No new information, and that is no slight towards Volokh. The facts laid out in the article have been known for the better part of twenty years and the trends have not changed materially. Volokh is responding to an argument by a law professor of magnificent ignorance.
An article by a criminal law professor Thursday in the Columbus Dispatch included this assertion:
The reality is that Black-on-Black crime is a myth, and that Black and white people routinely commit crimes at similar rates, but Black people are overwhelmingly targeted for arrest.
Yet I think this is not the reality, at least as to violent crimes of the sort that are usually labeled "black-on-black" when committed by black criminals against black victims. (Blacks and whites do seem to commit drug possession and drug distribution crimes at relatively similar rates, but in this post I focus on violent crimes.) As best we can tell,
- blacks appear to commit violent crimes at a substantially higher rate per capita than do whites;
- there seems to be little aggregate disparity between the rate at which blacks commit violent crimes (especially when one focuses on crimes where the victims say they reported the crimes to the police) and the rate at which blacks are arrested for crimes; and
- the black-on-black crime rate is especially high.
Then he lays out the data from multiple sources demonstrating that not only are the above statements true but the degree to which they are true.
Blacks, which here means non-Hispanic blacks, were 12.5% of the U.S. population, and non-Hispanic whites were 60.4%. It thus appears from this data that the black per capita violent crime rate is roughly 2.3 to 2.8 times the rate for the country as a whole, while the white per capita violent crime rate is roughly 0.7 to 0.9 times the rate for the country as a whole.

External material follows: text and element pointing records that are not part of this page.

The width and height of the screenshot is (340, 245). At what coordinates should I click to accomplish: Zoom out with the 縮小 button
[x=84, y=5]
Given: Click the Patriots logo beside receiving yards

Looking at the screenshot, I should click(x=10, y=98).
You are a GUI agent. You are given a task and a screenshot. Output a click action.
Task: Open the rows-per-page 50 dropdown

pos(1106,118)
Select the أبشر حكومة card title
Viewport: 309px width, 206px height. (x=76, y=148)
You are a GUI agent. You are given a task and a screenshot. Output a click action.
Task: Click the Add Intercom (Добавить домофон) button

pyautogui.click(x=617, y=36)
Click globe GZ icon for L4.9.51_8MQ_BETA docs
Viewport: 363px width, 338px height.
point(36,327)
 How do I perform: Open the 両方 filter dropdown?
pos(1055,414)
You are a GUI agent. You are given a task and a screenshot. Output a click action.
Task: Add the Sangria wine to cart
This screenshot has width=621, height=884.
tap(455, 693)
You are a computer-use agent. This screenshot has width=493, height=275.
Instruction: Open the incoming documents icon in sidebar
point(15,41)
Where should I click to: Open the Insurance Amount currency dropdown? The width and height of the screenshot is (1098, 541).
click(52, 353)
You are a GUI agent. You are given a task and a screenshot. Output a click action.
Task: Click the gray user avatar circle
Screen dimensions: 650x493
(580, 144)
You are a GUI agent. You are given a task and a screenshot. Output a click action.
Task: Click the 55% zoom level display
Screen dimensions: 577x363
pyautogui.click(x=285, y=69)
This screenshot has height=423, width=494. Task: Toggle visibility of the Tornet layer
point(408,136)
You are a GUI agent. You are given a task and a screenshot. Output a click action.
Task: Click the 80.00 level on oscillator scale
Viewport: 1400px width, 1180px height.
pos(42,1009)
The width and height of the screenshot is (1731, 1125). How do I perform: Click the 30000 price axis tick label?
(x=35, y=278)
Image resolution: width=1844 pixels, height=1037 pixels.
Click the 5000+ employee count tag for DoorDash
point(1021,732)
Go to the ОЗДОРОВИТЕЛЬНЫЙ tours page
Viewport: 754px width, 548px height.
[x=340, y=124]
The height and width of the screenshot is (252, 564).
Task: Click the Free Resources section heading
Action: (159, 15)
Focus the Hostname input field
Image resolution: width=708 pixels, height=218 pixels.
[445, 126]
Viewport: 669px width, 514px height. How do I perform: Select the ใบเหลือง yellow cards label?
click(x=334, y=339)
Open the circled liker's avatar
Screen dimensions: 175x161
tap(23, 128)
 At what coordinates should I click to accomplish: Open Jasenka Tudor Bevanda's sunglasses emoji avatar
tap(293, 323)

It also appears that the arrest rates for violent crime are roughly comparable to the rates of offending, especially if one takes into account those offenses reported to the police (which is a choice of the victims, not of police departments). And the great bulk of such violent crime is intraracial.
And it is even more true when you shrink your population set to murder as a subset of violent crime.
The point is that this data is available, longitudinally tracked, has been reasonably well known in research circles for at least a couple of decades and yet almost never manifests in the debates around policing and officer involved shootings. With these disparities in violent crime commission, of course there are going to be disparities in arrests and police engagement.
If the root cause is not police behavior, which the disparities in commission supports, then we should reduce our focus on police (while retaining a focus on improving training) and refocus on the root causes, which are the group disparities. That is where we ought to be making progress and for two decades the chattering classes have steadfastly averted their eyes.